═════ MATERIAL SHOWN
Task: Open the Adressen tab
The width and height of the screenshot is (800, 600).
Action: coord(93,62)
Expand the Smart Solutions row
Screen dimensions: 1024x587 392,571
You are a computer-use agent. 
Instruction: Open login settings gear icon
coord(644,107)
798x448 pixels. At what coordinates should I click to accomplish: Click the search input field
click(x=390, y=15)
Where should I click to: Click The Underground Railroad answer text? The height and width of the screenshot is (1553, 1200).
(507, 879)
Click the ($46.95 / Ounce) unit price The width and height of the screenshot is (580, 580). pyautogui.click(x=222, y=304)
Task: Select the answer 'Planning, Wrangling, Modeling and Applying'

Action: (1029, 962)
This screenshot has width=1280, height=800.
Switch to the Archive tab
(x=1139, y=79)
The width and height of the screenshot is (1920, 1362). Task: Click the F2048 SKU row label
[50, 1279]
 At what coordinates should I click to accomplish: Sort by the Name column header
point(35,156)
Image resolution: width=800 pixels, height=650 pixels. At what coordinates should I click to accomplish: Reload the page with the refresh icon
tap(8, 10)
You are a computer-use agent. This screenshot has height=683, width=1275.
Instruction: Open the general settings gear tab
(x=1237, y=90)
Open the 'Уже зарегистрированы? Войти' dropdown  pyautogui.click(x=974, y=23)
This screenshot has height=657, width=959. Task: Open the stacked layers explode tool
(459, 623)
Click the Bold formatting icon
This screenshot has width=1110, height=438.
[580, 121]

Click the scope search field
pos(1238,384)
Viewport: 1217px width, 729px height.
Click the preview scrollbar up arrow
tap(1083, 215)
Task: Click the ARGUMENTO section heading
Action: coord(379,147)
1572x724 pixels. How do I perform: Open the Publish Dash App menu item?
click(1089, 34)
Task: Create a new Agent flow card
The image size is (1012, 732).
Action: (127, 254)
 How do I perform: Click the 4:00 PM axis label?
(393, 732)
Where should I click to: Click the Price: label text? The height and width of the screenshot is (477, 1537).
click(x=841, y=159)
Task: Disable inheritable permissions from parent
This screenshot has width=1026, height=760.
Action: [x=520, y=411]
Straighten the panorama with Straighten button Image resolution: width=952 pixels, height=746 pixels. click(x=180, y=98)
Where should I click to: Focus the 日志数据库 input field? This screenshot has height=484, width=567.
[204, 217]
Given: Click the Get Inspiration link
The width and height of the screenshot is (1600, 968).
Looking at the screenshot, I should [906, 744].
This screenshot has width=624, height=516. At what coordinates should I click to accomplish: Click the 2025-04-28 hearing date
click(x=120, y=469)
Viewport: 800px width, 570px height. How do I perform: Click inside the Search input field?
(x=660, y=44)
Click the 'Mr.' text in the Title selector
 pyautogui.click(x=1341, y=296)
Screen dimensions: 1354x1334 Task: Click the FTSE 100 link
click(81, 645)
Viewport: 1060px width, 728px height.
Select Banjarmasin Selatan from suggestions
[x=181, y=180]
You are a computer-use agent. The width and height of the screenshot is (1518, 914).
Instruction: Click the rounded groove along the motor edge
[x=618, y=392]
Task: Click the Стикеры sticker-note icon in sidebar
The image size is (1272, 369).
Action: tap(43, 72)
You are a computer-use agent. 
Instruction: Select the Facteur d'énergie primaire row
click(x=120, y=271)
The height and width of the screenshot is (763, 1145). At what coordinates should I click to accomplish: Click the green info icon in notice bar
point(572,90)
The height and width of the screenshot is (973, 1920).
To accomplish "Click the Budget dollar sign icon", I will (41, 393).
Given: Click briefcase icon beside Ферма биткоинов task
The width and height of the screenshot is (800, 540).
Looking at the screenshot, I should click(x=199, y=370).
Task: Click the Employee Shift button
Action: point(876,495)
══════════
* **ASSIGNMENT**
Select all lines with the word "Given" from the entries above.

* **THE ANSWER**
Given: Click the Get Inspiration link
Given: Click briefcase icon beside Ферма биткоинов task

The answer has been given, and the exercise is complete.